EXTRACT:
** start **

Carmel Mountain Ranch, sometimes shortened to simply Carmel Mountain, or abbreviated to CMR by local residents and organizations is a community of San Diego, California, United States, in the northeastern part of the city. Despite its name, Carmel Mountain Ranch is actually in the shadow of Black Mountain. Carmel Mountain proper is about 10 miles west of the Carmel Mountain Ranch neighborhood.

Geography
The community is bounded by the city of Poway to the east, and other communities of San Diego on all other sides: Rancho Bernardo to the north, Rancho Peñasquitos to the west, and Sabre Springs to the south.

Economy

Retail
Several shopping centers are located adjacent to one another:
Carmel Mountain Plaza
Carmel Mountain Ranch Town Center
Carmel Mountain Ranch Home Center
Price Plaza (anchored by Costco Wholesale/opened as Price Club in 1992)

** end **

REQUIRED WORK:
[1] In the Carmel Mountain Ranch article, reproduce the passage that opens with the words containing "Carmel Mountain Ranch, sometimes" and closes with "Mountain Ranch neighborhood.".
[2] Answer from the Carmel Mountain Ranch article:
(a) In the shadow of which mountain does Carmel Mountain Ranch actually sit?
(b) Which community borders Carmel Mountain Ranch to the north?
(c) Under what name did the Costco store anchoring Price Plaza open, and in what year?
[3] Carry on the article about Carmel Mountain Ranch from the point where it stops.

STORED RECORDS:
** start **

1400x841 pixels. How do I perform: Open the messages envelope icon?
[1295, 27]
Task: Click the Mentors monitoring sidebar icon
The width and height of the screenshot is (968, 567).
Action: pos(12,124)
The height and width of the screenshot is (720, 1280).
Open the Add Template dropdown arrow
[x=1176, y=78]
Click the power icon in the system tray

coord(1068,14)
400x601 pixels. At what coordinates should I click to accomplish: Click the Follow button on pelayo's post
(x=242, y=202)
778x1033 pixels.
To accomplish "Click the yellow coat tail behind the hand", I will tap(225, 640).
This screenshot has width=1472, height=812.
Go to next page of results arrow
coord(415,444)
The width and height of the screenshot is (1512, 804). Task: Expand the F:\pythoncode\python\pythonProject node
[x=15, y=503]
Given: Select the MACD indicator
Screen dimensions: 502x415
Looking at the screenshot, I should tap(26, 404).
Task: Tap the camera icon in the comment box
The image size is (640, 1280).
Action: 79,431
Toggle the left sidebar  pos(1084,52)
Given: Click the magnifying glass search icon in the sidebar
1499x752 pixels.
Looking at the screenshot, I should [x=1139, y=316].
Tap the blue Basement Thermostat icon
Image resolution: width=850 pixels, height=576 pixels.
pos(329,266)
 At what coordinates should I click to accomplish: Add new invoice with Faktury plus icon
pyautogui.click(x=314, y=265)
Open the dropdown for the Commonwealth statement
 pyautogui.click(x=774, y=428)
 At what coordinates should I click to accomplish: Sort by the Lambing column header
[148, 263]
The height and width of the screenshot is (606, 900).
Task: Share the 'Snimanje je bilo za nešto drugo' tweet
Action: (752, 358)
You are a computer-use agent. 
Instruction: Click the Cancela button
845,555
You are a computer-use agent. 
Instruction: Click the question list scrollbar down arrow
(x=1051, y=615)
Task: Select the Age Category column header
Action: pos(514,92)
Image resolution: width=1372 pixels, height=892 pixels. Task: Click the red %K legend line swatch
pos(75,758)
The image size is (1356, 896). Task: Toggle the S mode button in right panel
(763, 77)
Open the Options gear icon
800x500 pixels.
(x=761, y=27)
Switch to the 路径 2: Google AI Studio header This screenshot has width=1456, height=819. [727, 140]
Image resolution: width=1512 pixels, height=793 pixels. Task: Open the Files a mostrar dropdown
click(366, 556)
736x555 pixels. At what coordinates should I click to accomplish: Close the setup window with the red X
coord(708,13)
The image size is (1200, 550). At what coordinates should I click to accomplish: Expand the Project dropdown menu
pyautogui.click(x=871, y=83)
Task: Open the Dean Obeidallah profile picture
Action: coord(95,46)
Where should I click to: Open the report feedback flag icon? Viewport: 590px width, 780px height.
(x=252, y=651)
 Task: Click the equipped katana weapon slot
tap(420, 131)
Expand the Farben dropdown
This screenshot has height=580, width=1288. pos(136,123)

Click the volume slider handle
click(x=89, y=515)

** end **

OUTPUTS:
[1]
Carmel Mountain Ranch, sometimes shortened to simply Carmel Mountain, or abbreviated to CMR by local residents and organizations is a community of San Diego, California, United States, in the northeastern part of the city. Despite its name, Carmel Mountain Ranch is actually in the shadow of Black Mountain. Carmel Mountain proper is about 10 miles west of the Carmel Mountain Ranch neighborhood.

[2]
(a) Black Mountain
(b) Rancho Bernardo
(c) Price Club, in 1992

[3]
The Courtyard at Carmel Mountain Ranch

Commercial
The Carmel Mountain Ranch/Rancho Bernardo submarket is the fifth-largest office space submarket in San Diego County, with over 6 million square feet of office space. It is part of an "I-15 edge city", edge city being a major center of employment outside a traditional downtown.

The Carvin Corporation is headquartered near these centers. The Carmel Mountain Ranch Country Club is a closed golf course located in the community.

In 1993, the United States Postal Service opened the Margaret L. Sellers Processing and Distribution Center. The facility is over 15 acres and employees over 1,500 people. Sorting mail destined as far north as Fallbrook, and as far east as Tecate, during the holiday season the facility processes over 300 million items. It replaced the Midway Processing and Distribution Facility, in the Midway neighborhood, which opened in 1972 and stopped processing regional mail in 1993; that facility was built on the site of the Dutch Flats Airport, once utilized by Charles Lindbergh prior to his transatlantic flight.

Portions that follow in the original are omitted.